Why You Need a Complete Streets Policy

James Simpson
By James Simpson
Commissioner, Departmment
of Transportation

When it comes to Complete Streets, New Jersey is leading the way toward safety for all who share the road. The policy adopted by NJDOT in 2009 has earned high praise for our state and is being used as a policy model by other states.

woman crossing street in the rain with red umbrella

The Christie Administration is taking an important step to advance the goals and objectives of Complete Streets by educating and encouraging local officials to extend the reach of Complete Streets by adopting their own policies.

NJDOT recently announced a series of workshops throughout the state, the first of which was held last month in Essex County. A team of experts have developed an educational curriculum for local and county decision-makers to learn about the benefits of adopting their own Complete Streets policies and how to design Complete Street improvements. The workshops will be held at 12 locations during 2012. Invitation letters will be sent out to community leaders in every town in the state.

Workshop participants can expect to achieve a better understanding of Complete Streets, the policy and design issues, and how to create a safer environment for all roadway users in their communities. Participants will learn that while Complete Streets policies are not mandated by the Federal Highway Administration (FHWA), states are strongly encouraged to embrace Complete Streets ideals. For example, FHWA now mandates that bicycle and pedestrian accommodations be considered in all projects using federal funds.

Beginning a dialogue about all roadway users at the earliest stages of project development enables the designers and the engineers to create solutions at the most affordable price. It is easier and less expensive to build it right the first time, than to have to retrofit a project.

Adopting a Complete Streets policy at the local level can raise awareness among residents, elected officials and the private sector. When such a policy is in place, pedestrian, bicycle and transit accommodations are no longer an afterthought—they become an integral feature of the overall plan. This concept is gaining traction statewide. Along with NJDOT, 26 municipalities and one county in New Jersey currently have formal Complete Streets policies in place. The goal of our workshops is to dramatically increase those numbers.

NJDOT is confident that Complete Streets policies will pay off by keeping all users of New Jersey’s roads safer. The investments we make in good design now will pay dividends for generations.
We are seeing more Complete Streets in our communities. You’ll notice more and improved sidewalks and bike paths, better markings at crosswalks, and intersection improvements (such as countdown pedestrian signals and accessible curb cuts). We need to build on this momentum.

However, it is equally easy to find examples throughout the state of streets that would be safer and more conducive to walking and bicycling had Complete Streets principles been woven into the design. I’m not trying to find fault with planners who might not have imagined the intensity of development that would arise along what were once rural highways. But, today we understand the unrelenting pressure of population growth on our land and roads.

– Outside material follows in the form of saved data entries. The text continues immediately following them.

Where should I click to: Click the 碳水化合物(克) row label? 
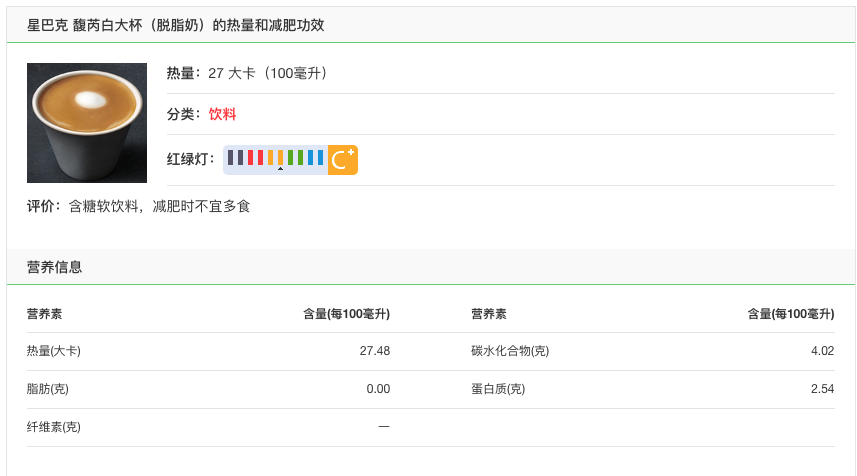point(510,351)
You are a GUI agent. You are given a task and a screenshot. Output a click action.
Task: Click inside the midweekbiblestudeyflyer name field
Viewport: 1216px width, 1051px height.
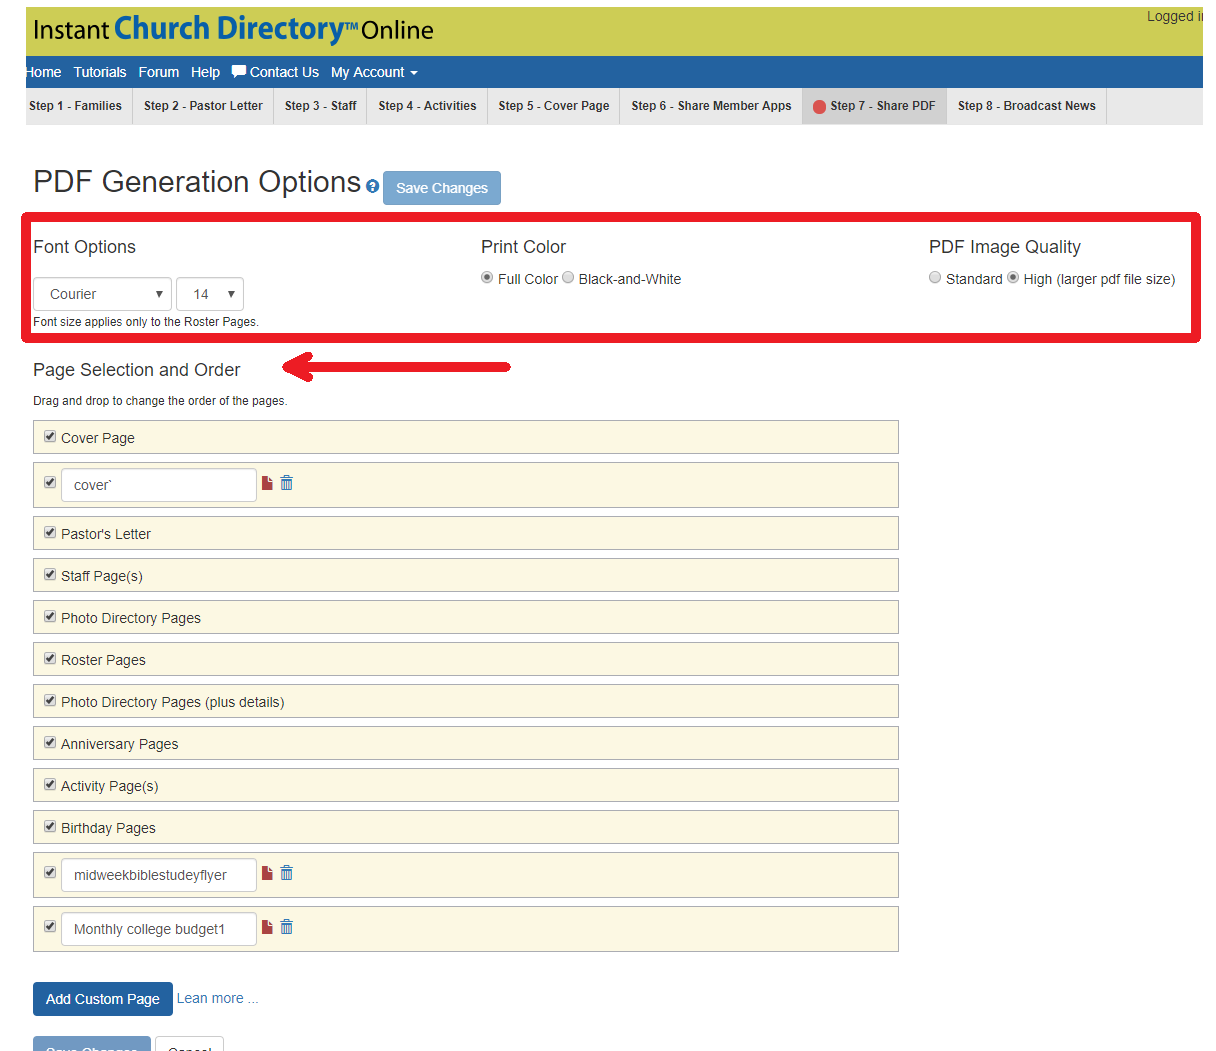click(158, 873)
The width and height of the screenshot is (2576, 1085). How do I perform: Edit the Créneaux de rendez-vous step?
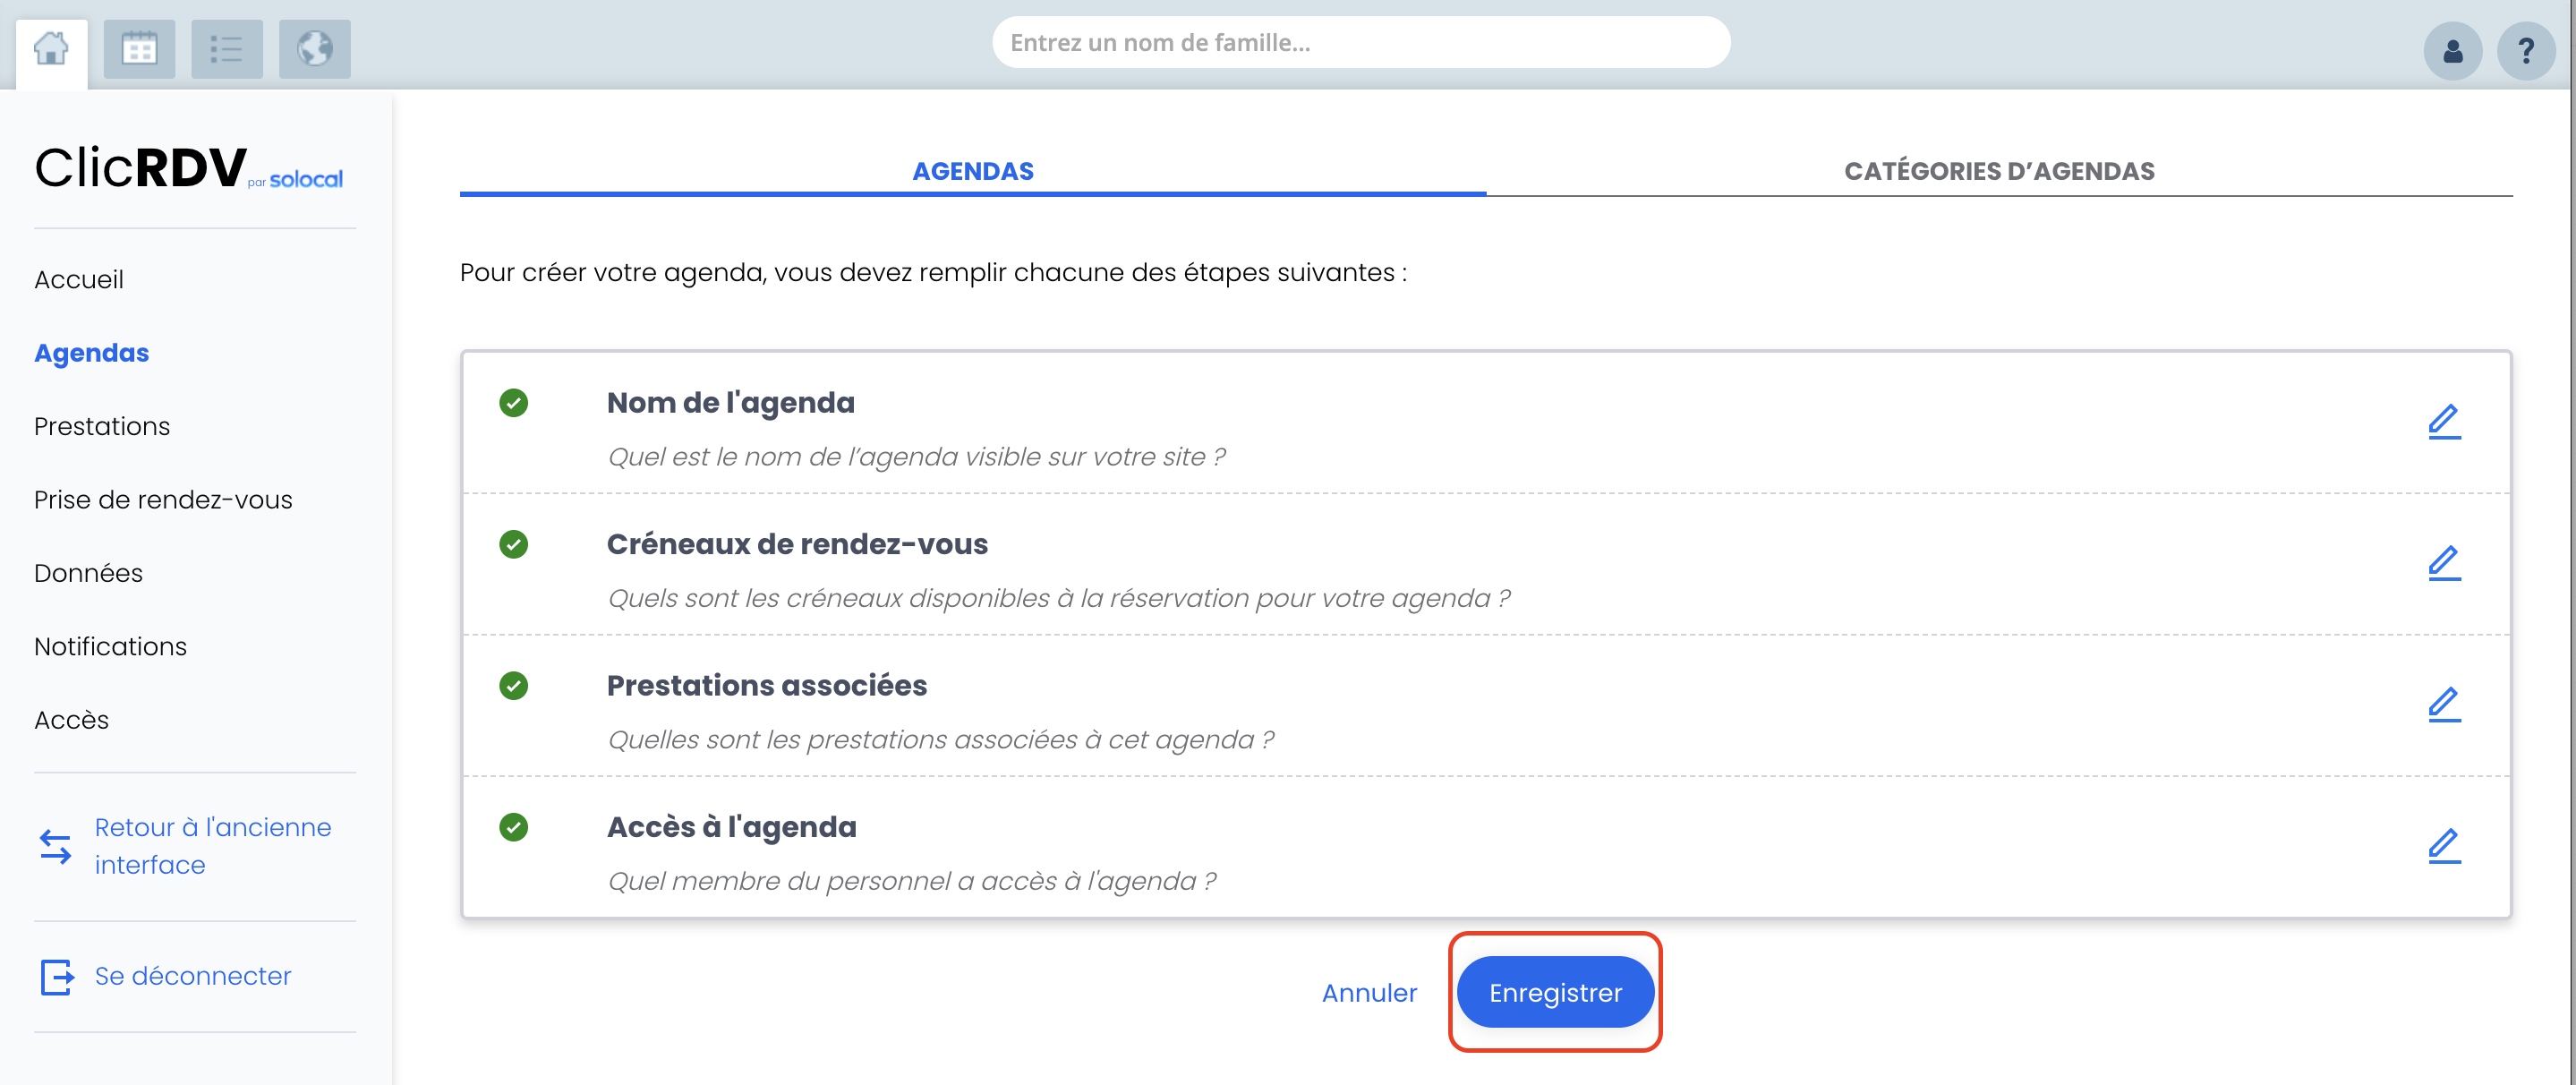pyautogui.click(x=2444, y=563)
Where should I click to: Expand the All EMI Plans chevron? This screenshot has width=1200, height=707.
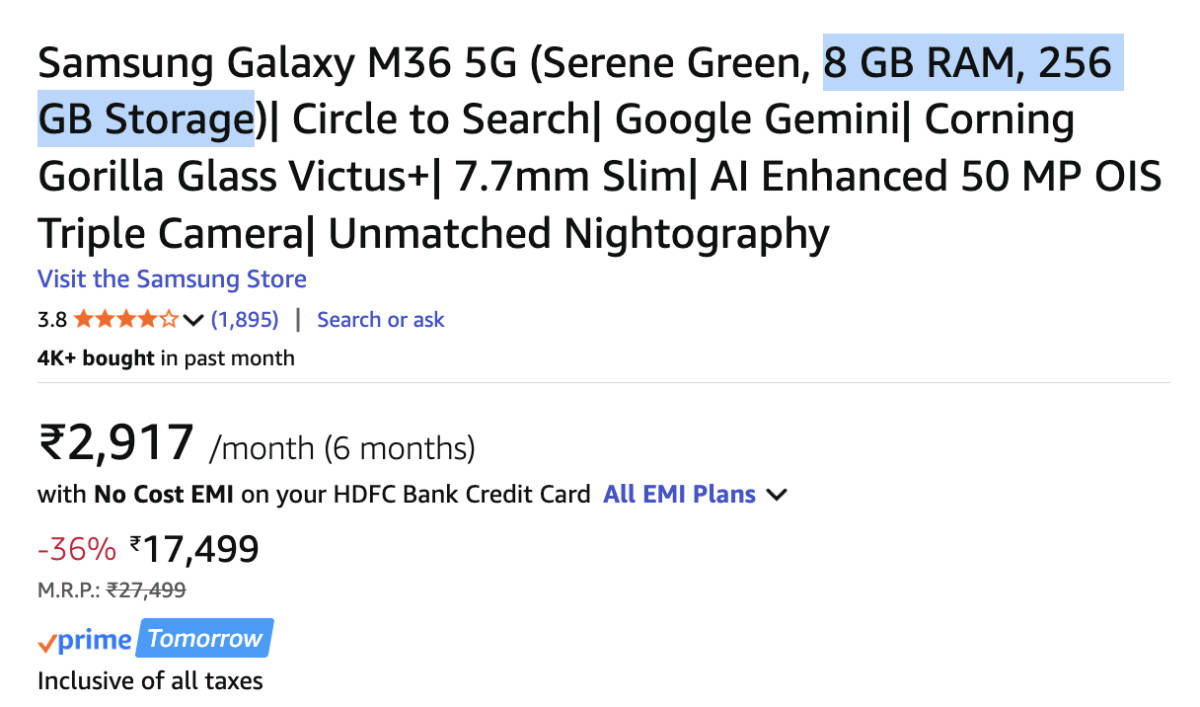[x=777, y=494]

Complete Streets policies at all levels of New Jersey government will help us build a network of streets and roads that promotes safety and efficiency. I urge local government officials to join us at these workshops and to take an active role in adopting Complete Streets.

Tips for Complete Streets Policy Making

Include a vision for how and why the community wants to complete its streets.

Specify that ‘all users’ includes pedestrians, bicyclists, and public transportation passengers of all ages and abilities, as well as trucks, buses, and automobiles.

Encourage street connectivity and aim to create a comprehensive, integrated, connected network for all modes.

Craft it to apply to both new and retrofit projects, including design, planning, maintenance and operations, for the entire right of way.

Make any exceptions specific and set a clear procedure that requires high-level approval of exceptions.

Encourage the use of the latest and best design standards while recognizing the need for flexibility in balancing user needs.

Direct that complete streets solutions compliment the context of the community.

Establish performance standards with measurable outcomes.